DeVries made several telephone calls that night. Oxford, Cambridge, Edinburgh. Good universities with respectable engineering faculties. He also rang contacts in West Germany, South Africa, even the United States. Like all good recruiters, he cast his net wide.
However, two weeks later, every enquiry had drawn a blank.
It was time for a different approach.
* * *
DeVries drove his gold Rover SD1 to Oxford for lunch, then on along the A40 to Cheltenham. At the Universities Central Council on Admissions — UCCA — he signed the visitors’ book and was shown upstairs to a records manager he knew. A discreet man. The decision to locate the UCCA near to GCHQ was no coincidence — it was a decision made at the highest level.
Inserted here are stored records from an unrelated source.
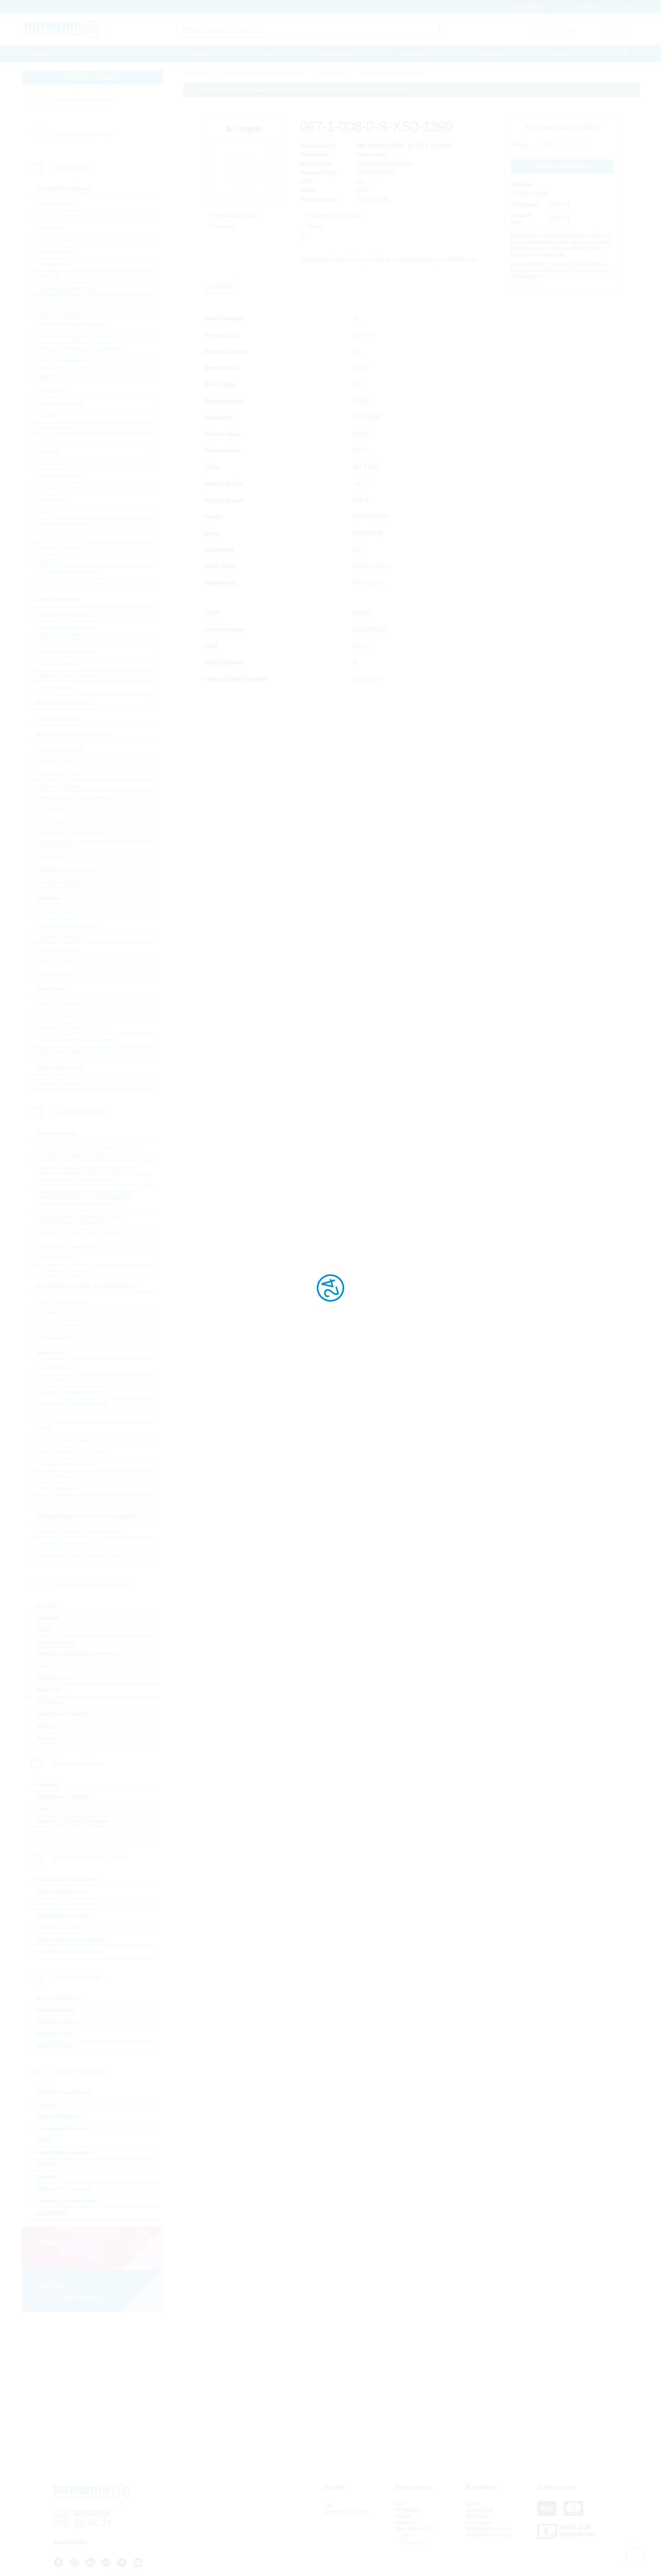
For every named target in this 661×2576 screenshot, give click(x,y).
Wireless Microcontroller (67, 2201)
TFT (41, 1833)
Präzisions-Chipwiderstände (73, 1404)
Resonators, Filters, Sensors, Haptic (83, 1556)
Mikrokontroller (57, 464)
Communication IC (62, 404)
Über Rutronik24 (413, 2528)
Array (45, 1428)
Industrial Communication (69, 1939)
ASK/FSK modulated (63, 2093)
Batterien (48, 1618)
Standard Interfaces (63, 548)
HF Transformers (59, 1325)
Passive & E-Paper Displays (72, 1821)
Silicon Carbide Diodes (67, 676)
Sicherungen (53, 1678)
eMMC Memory (57, 428)
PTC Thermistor (58, 1489)
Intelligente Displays (62, 1797)
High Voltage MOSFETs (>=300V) (80, 1052)
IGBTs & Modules (60, 1004)
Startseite (40, 53)
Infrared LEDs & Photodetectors (77, 798)
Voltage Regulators (62, 361)
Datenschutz (479, 2510)
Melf (44, 1416)
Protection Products (62, 1714)
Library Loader (365, 260)
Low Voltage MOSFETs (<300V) (78, 1040)
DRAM (47, 416)
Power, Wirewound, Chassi (72, 1453)
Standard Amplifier (61, 313)
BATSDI (46, 1606)
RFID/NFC (49, 2165)
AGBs (472, 2503)
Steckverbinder (56, 1642)
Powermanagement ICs (68, 288)
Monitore (47, 1785)
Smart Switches (58, 301)
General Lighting (59, 786)
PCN (266, 53)
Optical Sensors (58, 961)
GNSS (44, 2141)
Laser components (61, 750)
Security (46, 2177)
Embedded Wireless (62, 2129)
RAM (45, 512)
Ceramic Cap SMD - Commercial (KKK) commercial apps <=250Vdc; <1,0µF (87, 1152)
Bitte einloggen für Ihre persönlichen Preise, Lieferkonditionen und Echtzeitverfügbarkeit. (304, 90)
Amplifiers (51, 228)
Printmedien (491, 53)
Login (406, 2535)
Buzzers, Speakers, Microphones (79, 1532)
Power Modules (58, 719)
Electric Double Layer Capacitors (79, 1234)
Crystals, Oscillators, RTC (70, 1544)
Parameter (221, 286)
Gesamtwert (522, 219)
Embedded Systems (62, 1915)
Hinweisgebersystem (488, 2528)
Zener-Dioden (56, 688)
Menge (519, 145)
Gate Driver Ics (57, 252)
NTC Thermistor (58, 1477)
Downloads (415, 53)
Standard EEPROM (63, 536)
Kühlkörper (50, 1702)
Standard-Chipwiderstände (72, 1380)
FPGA (46, 440)
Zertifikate (477, 2516)
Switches (48, 1738)
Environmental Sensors (67, 925)
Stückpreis (525, 204)
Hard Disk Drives (58, 2022)
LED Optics (53, 822)
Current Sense (57, 1368)
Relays (45, 1726)
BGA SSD (51, 392)
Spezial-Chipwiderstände (70, 1392)
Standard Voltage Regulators (74, 337)
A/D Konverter (56, 204)
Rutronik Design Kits (64, 524)
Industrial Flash (56, 2010)
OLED (43, 1809)
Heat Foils (49, 1690)
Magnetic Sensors (61, 937)
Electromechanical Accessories (77, 1654)
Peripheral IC (55, 500)
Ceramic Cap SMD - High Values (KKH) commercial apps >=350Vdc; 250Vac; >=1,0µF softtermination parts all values (95, 1173)
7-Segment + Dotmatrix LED (73, 834)
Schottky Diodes (59, 664)
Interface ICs (54, 264)
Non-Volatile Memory (65, 488)
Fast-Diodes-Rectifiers (66, 627)
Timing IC (51, 560)
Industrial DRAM (57, 1998)
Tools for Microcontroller (68, 572)
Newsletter (406, 2522)
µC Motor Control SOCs (68, 584)
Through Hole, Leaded (66, 1441)
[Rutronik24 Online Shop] (63, 29)
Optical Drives (54, 2046)
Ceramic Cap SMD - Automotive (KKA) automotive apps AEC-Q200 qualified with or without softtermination (86, 1198)
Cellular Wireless (58, 2117)
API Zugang (408, 2510)
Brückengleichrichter (64, 615)
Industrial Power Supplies (69, 1952)
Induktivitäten (55, 1337)
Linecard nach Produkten (83, 100)
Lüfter (43, 1666)
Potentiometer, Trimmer (67, 1465)
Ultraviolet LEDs (59, 774)
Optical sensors (58, 762)
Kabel (43, 1630)
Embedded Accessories (67, 1879)
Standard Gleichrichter (66, 651)
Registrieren (413, 2542)
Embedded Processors (66, 1903)
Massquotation (337, 53)
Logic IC (49, 452)
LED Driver (52, 858)
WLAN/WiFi (50, 2213)
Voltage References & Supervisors (81, 349)
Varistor (48, 1501)
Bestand (522, 185)
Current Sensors (59, 913)
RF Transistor (55, 1016)
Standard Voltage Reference (73, 325)
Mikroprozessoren (61, 476)
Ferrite (47, 1313)
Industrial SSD (54, 2034)
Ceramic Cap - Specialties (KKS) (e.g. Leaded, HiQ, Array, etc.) (79, 1219)
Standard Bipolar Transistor (72, 1028)
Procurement (197, 53)
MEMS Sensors (58, 949)
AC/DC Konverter (60, 216)
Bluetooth (49, 2105)
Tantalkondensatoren (65, 1270)
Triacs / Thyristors (60, 1083)
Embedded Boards (60, 1891)
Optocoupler (54, 810)
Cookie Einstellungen (489, 2534)
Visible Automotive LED (68, 870)
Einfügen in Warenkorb (562, 166)
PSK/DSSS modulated (65, 2153)
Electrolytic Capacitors (66, 1246)
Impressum (478, 2522)
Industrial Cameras (60, 1927)
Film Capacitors (58, 1258)
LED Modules (56, 846)
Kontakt (562, 53)
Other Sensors (56, 973)
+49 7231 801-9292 (345, 2512)
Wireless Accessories (64, 2189)
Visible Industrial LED (65, 882)
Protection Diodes (61, 639)
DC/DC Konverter (60, 240)
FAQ (400, 2503)
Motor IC (49, 276)
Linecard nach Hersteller (83, 134)
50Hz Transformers (62, 1301)
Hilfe (624, 53)
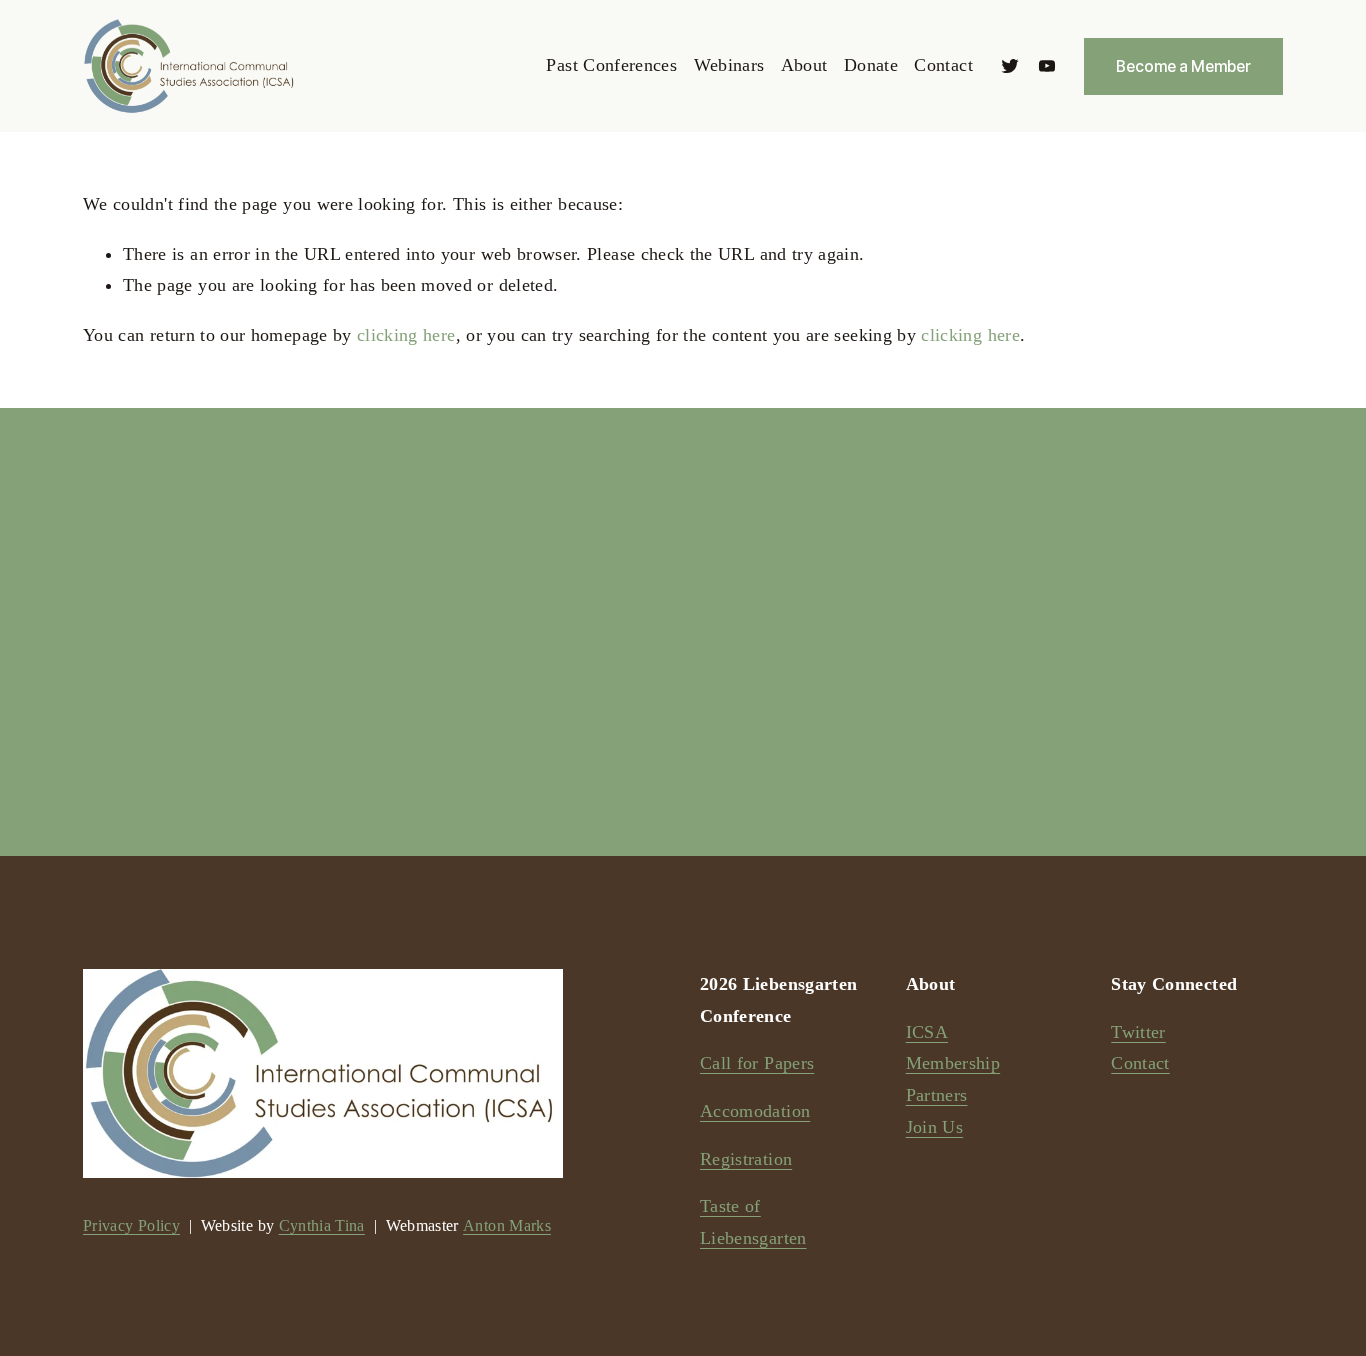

It was, as Whitehall liked to call it, an intelligence recruitment pipeline.
“You’re aware we only liaise with the Security Services on clear national-security concerns,” the manager said, closing the door.
“This qualifies.”
The manager hesitated, then nodded. He had dealt with DeVries before. It was better not to ask questions.
DeVries laid a typed sheet on the desk.
The manager read it slowly.
“I’ll compile a list and call you.”
“No,” DeVries said. “I’ll wait.”
Two hours later the clouds were darkening over the Midlands as DeVries drove back to London. He briefly glanced down at the handwritten notes on the seat beside him.
“McKenna, electronics, Lanchester Polytechnic, 1978,” he murmured.
By the time he reached London he would have a number to call. A guy in Gulf Oil’s intelligence liaison still owed him a favour from years ago. The recruitment strategy was already forming in his head.
The boy sounded clever — and clever boys were rarely street-smart.